**Task instructions**
Transcribe the full listing without changing a word, and omit its pictures.
========================================================================
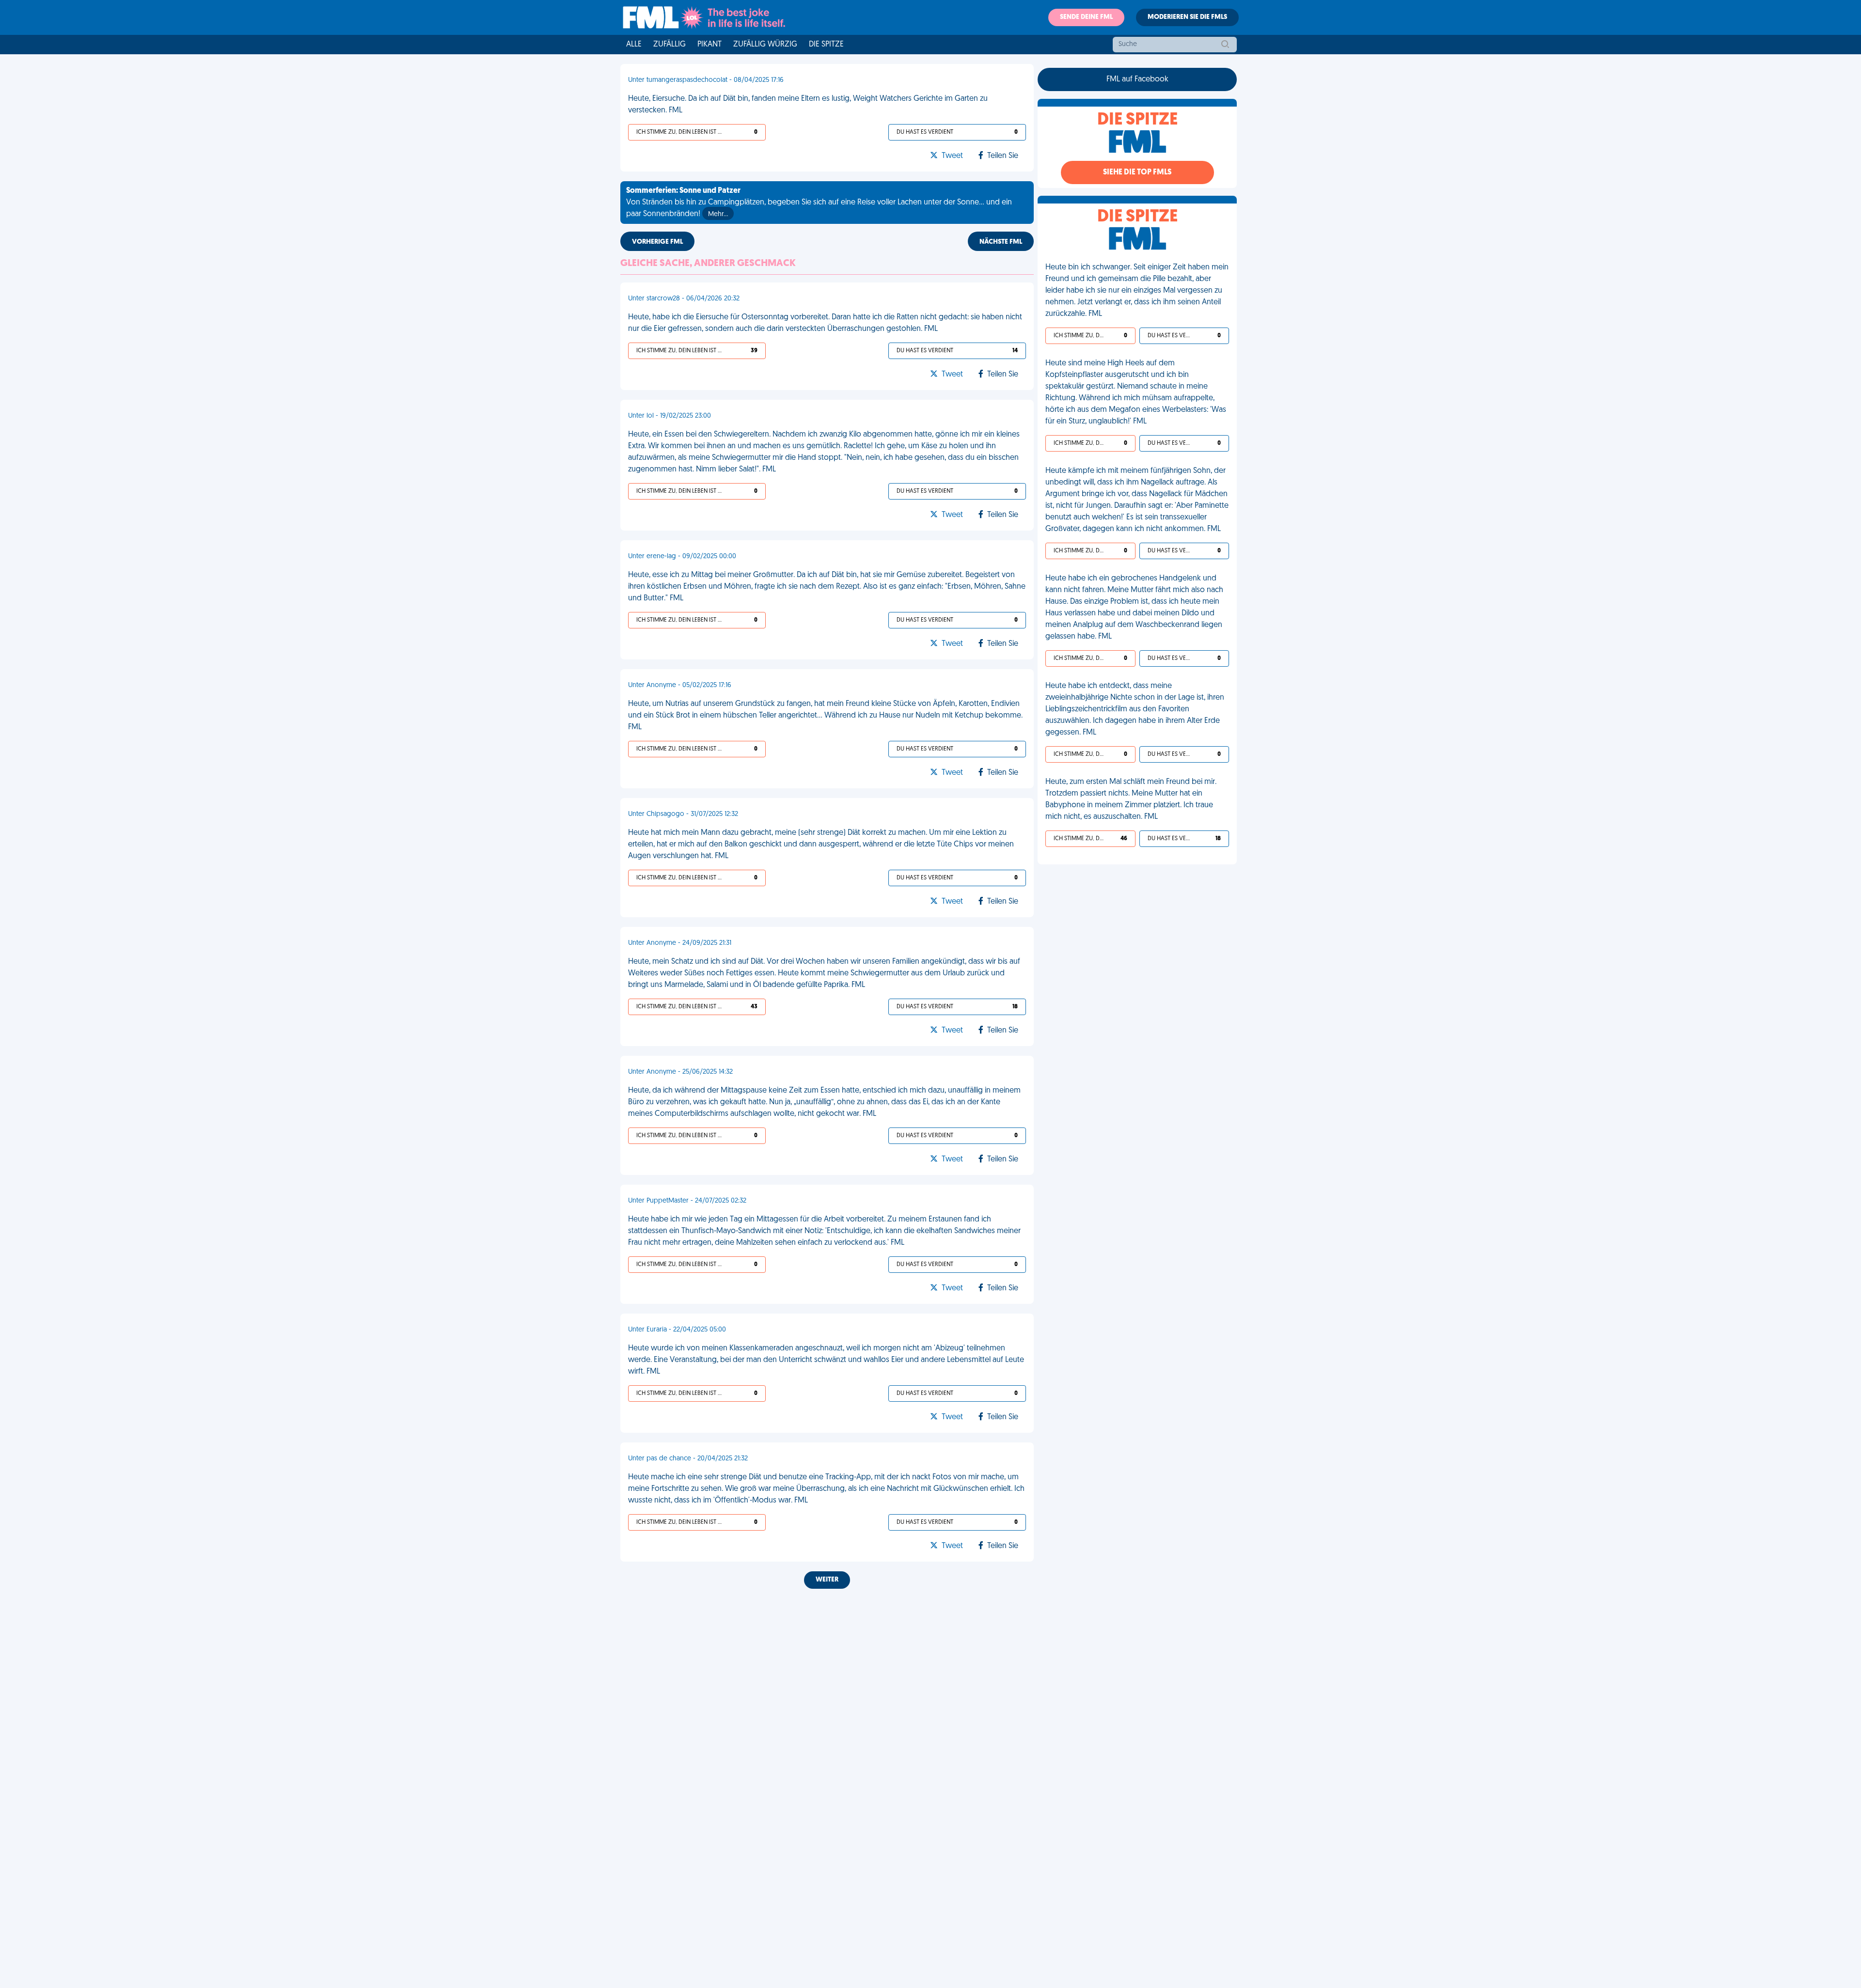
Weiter (827, 1579)
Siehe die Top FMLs (1137, 172)
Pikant (709, 44)
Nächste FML (1000, 242)
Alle (634, 44)
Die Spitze (826, 44)
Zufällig (669, 44)
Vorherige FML (657, 242)
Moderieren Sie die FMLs (1187, 17)
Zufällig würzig (765, 44)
========================================================================
**Exercise result**
Weiter (827, 1579)
Siehe die Top FMLs (1137, 172)
Pikant (709, 44)
Nächste FML (1000, 242)
Alle (634, 44)
Die Spitze (826, 44)
Zufällig (669, 44)
Vorherige FML (657, 242)
Moderieren Sie die FMLs (1187, 17)
Zufällig würzig (765, 44)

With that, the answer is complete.